Ralph Lauren (RL), the New York-based clothing and accessory maker, finished dead last among S&P 500 members Thursday, dropping after slashing sales forecasts.
CFO Christopher Peterson pointed to lower customer traffic at stores and currency pressures as the primary drivers for the disappointing sales revisions, on a quarterly earnings call with analysts Thursday.
Ralph Lauren now expects slow growth as it begins clearing bigger end-of-season inventories than expected, and is preparing for the spring season with a variety of new rollouts, according to Peterson.
"As a result, we expect reported revenues to be flat to down 2% on a reported basis due to continued pressure from lower foreign tourist traffic as well as higher allowances in the U.S. wholesale channel to move excess inventory," he said on the call. "For the full-year, fiscal 2016 period, revenues are expected to decline approximately 3% on a reported basis with 400 basis points of negative impact from currency. This compares to our prior outlook of flat revenues on a reported basis and 400 basis points of foreign exchange impact."
Quarterly sales of $1.9 billion also missed Wall Street targets by more than 4%, based on Bloomberg consensus data, while non-adjusted earnings per share of $1.54 fell short by about 27%. Ratings cuts also accompanied the news, such as a downgrade to neutral at Credit Suisse (CS).

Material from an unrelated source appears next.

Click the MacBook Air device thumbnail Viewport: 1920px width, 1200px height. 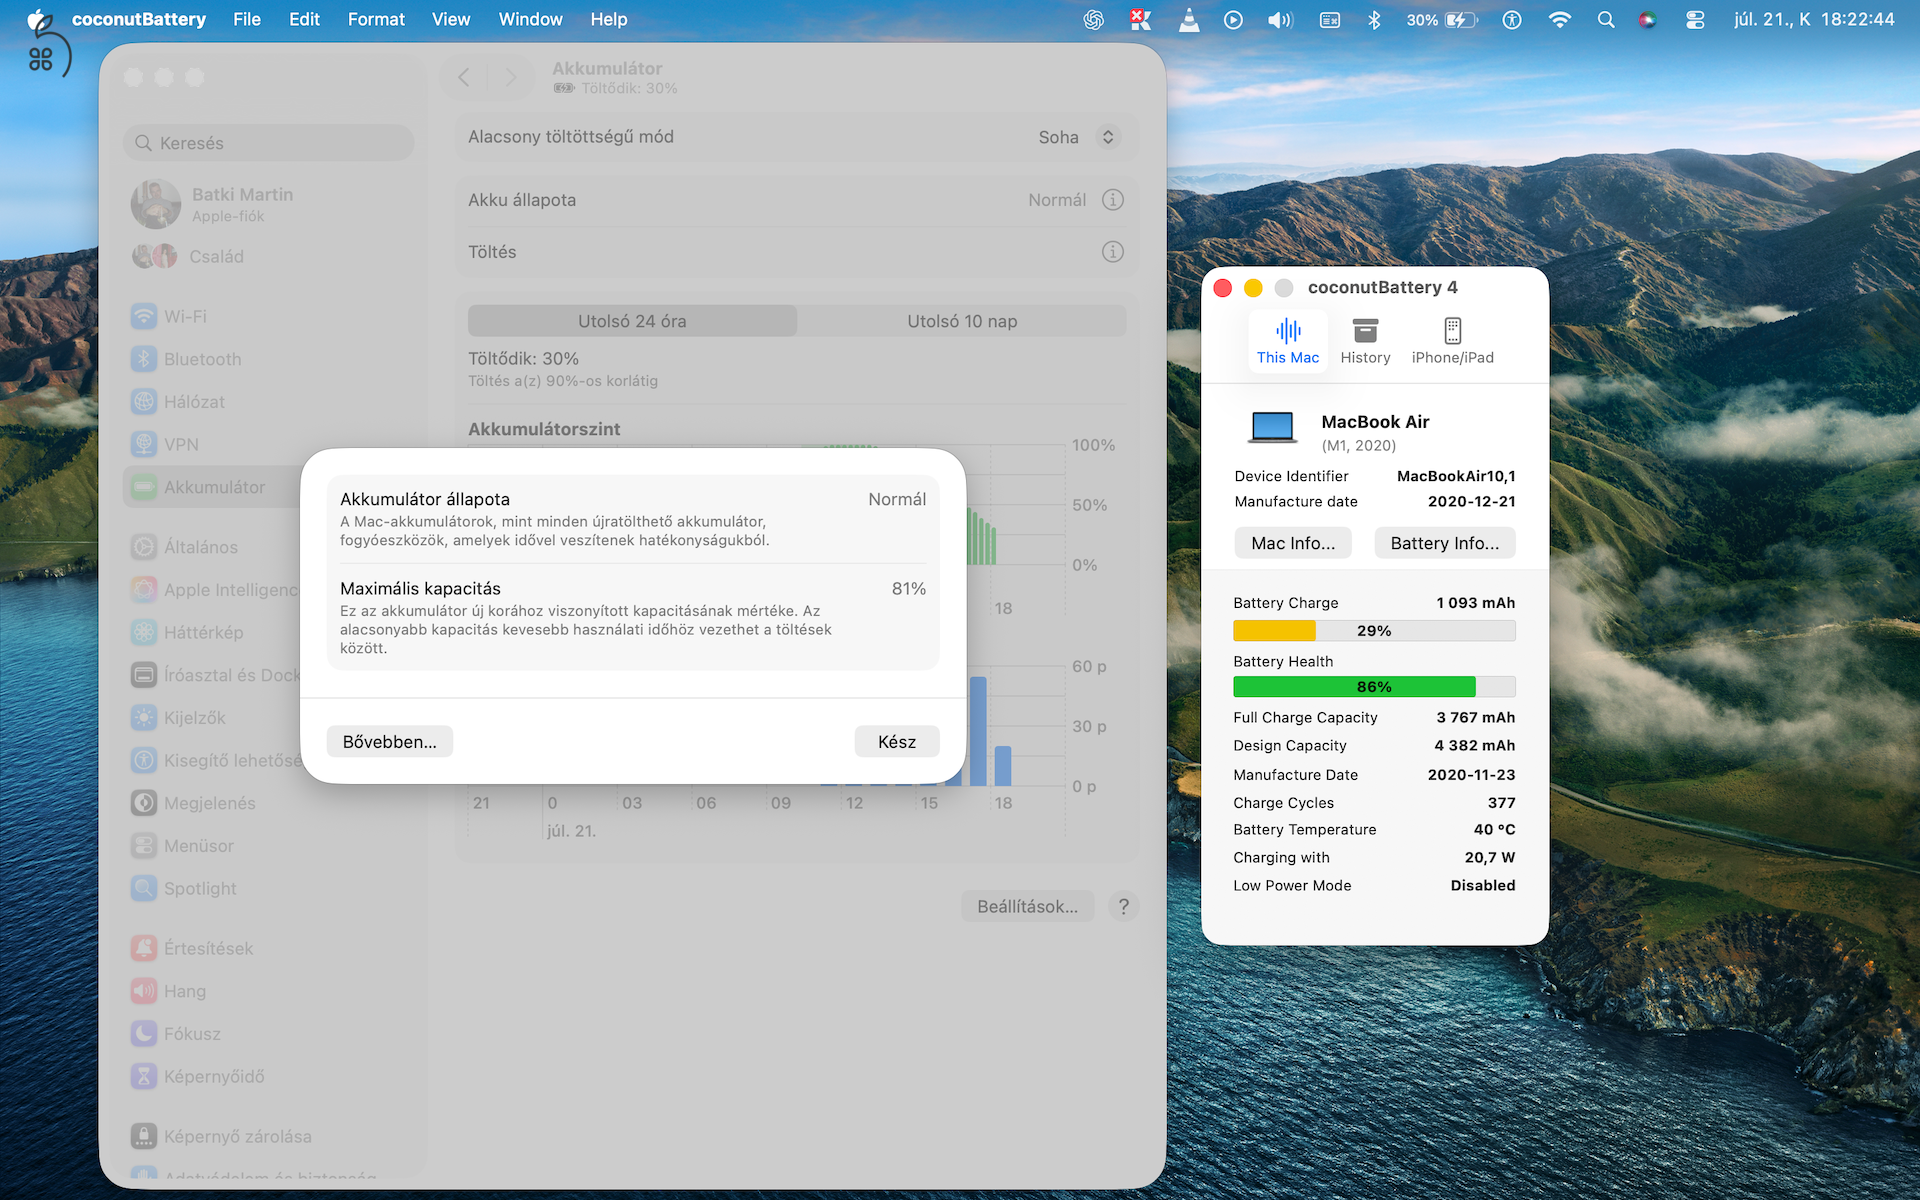1273,428
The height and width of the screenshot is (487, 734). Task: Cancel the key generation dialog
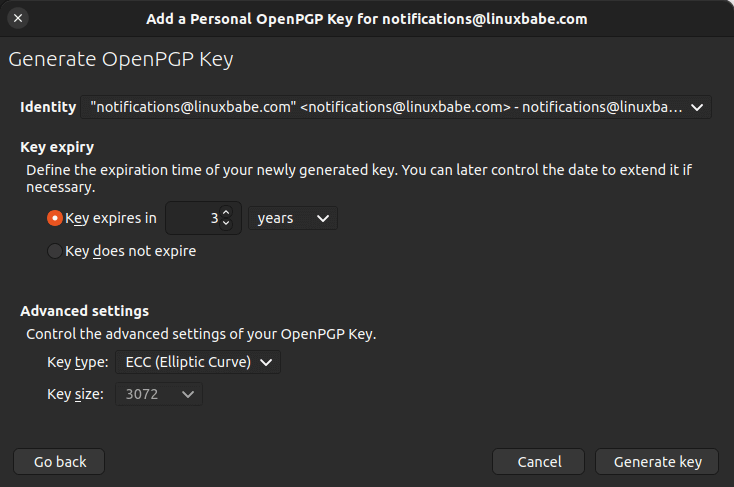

Department store operator Kohl's (KSS) was not far behind in the index, finishing the day as second-worst with a 19% drop when the Menomonee Falls, Wis.-based company issued an earnings preview that revealed "very volatile" sales numbers that clocked in far below analyst expectations. Kohl's is set to release its full quarterly earnings report to investors on Feb. 25.
Meanwhile, the big winner on the day was miner Freeport-McMoRan (FCX), which led the pack of natural resource companies riding the wave of rallying commodities. It also topped the S&P with an 18% gain Thursday.
Copper prices in particular helped boost the Phoenix-based company, which increased more than 1% to about $212 a pound on the day, based on Bloomberg data.